Le samedi soir, Bèba Tandès descendait la rue Pirèos avec toutes ses factures et ses reçus. Elle n’avait pas le moral et se sentait fatiguée. Elle aurait préféré marcher les bras ballants comme un homme. Depuis qu’elle avait hérité du magasin de son père et qu’elle avait décidé de se marier à quelqu’un qui serait aussi son associé, elle avait perdu sa démarche de jeune fille, sa poitrine s’était alourdie et ses cheveux étaient devenus plus ternes.

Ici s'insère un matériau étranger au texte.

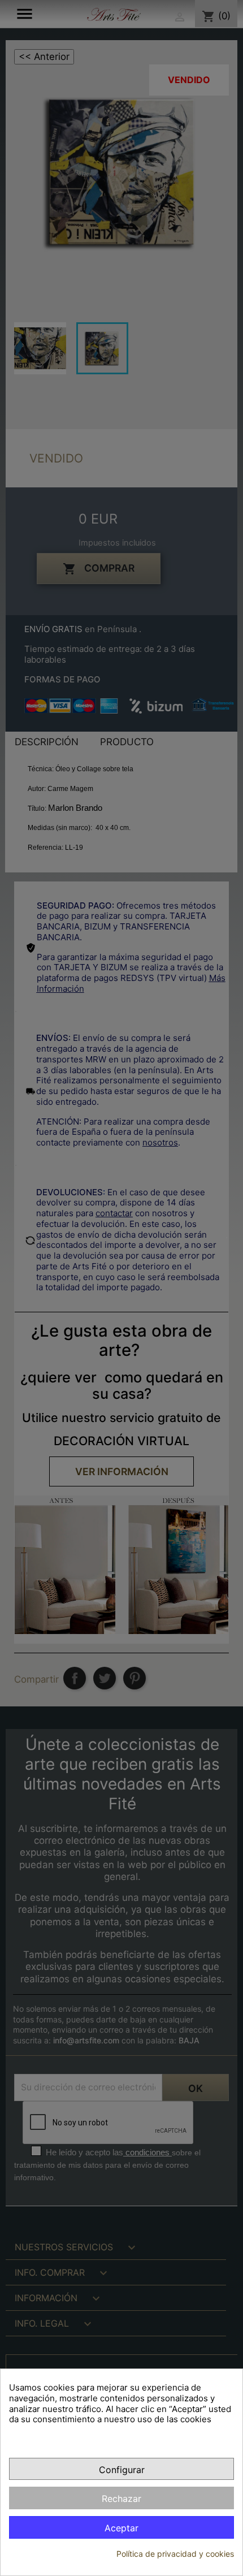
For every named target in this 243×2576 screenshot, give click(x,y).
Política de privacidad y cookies (175, 2553)
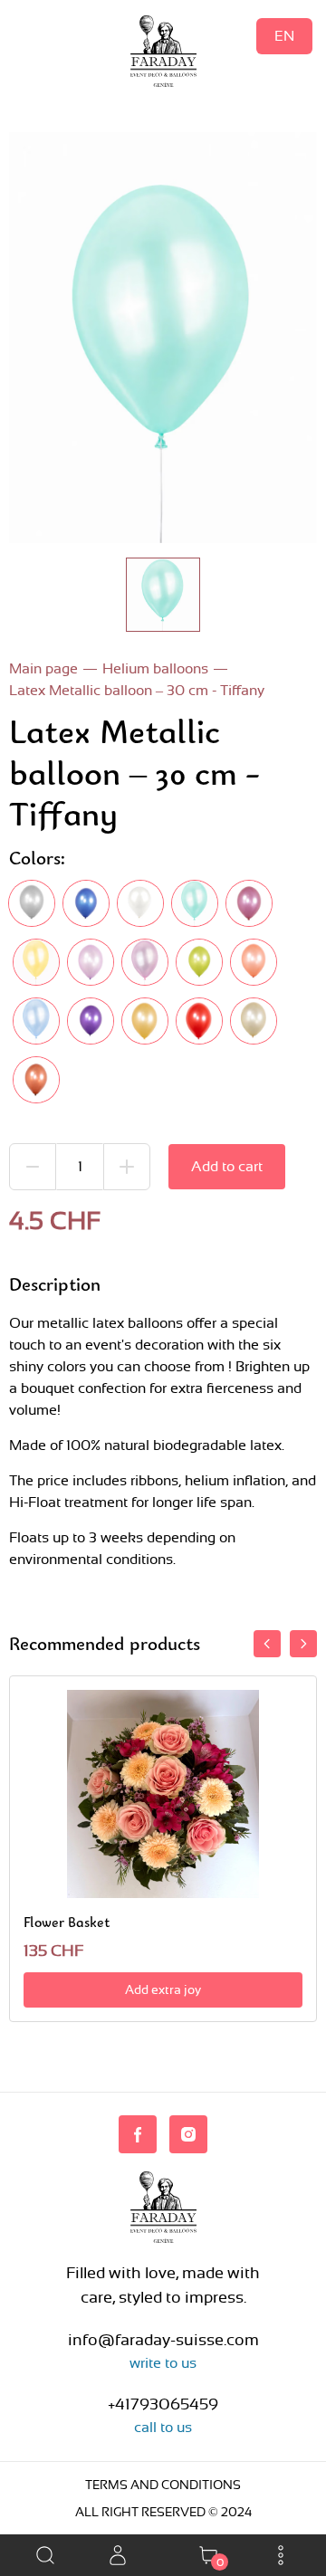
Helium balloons (155, 668)
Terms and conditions (163, 2484)
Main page (43, 668)
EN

Le magasin, une petite verrerie, se trouvait au rez-de-chaussée d’une maison d’un seul étage, à l’angle de la rue Pirèos et de la Voie Sacrée, là où se tenaient autrefois les halles aux légumes et où la municipalité venait d’aménager un petit parc. L’usine à gaz occupait juste en face un espace d’environ trois hectares entouré de murs. La fumée s’élevait des chaudières et des cheminées, enveloppait tout le quartier de brume, et le fil de fer barbelé tout autour rappelait le temps de l’Occupation. D’ailleurs, depuis que l’entrée était surveillée, non seulement par les employés habituels mais aussi par un militaire, Bèba avait l’impression que, d’un moment à l’autre, une vague de violence allait déferler sur la ville. Elle pressait le pas et s’engouffrait dans le magasin.
Le rideau de fer était à demi fermé et elle devait se baisser pour entrer. Elle se trouvait alors nez à nez avec son mari, assis à un bureau en formica sous une collection de lustres, la tête penchée sur des factures, les pieds ramenés sous la chaise. Sur ses tempes éclairées de mèches grisonnantes battaient de petites veines grêles. Elle laissait son sac dans un coin et s’asseyait à côté de lui. Ils discutaient des dernières commandes, classaient les traites selon leur ordre d’échéance et faisaient la caisse. Puis ils baissaient le rideau de fer et rentraient tranquillement chez eux. Ils habitaient tout près et coupaient par les ruelles du quartier. Bèba s’arrêtait pour arranger ses bas, Vlassis pour acheter des cigarettes.
Arrivés à la maison, Vlassis se laissait tomber dans son fauteuil, Bèba se déchaussait et, ouvrant sa fermeture éclair, laissait glisser sa jupe devant la glace. Ils s’étaient rencontrés la première fois dans les couloirs de l’université. Vlassis courait au secrétariat pour faire valider son diplôme et Bèba, en seconde année, allait régler des formalités. Ils se retrouvaient dans les cafétérias de la rue Sina avec des camarades de l’université, des militants qui faisaient du syndicalisme et organisaient des grèves. Les mots de « fasciste », de « criminel » et de « mouchard » retentissaient comme des coups de pistolet. Plus tard, le dimanche, elle allait à Corinthe où il faisait son service militaire pour lui apporter des sous-vêtements propres, des gâteaux et des livres de sociologie emballés dans des journaux de droite. Elle passait avec ses paquets à la barbe des gardiens, et eux la reluquaient. Elle portait des robes décolletées, toujours le même ruban blanc dans les cheveux, tirés en arrière pour mettre en valeur son front pâle légèrement saillant. Puis, Vlassis fut transféré. Le samedi soir, ils s’enfermaient dans des chambres d’hôtel de province, aux vitres recouvertes de vieux journaux. Toujours la même robe dans un coin, à côté d’une paire de godillots défoncés.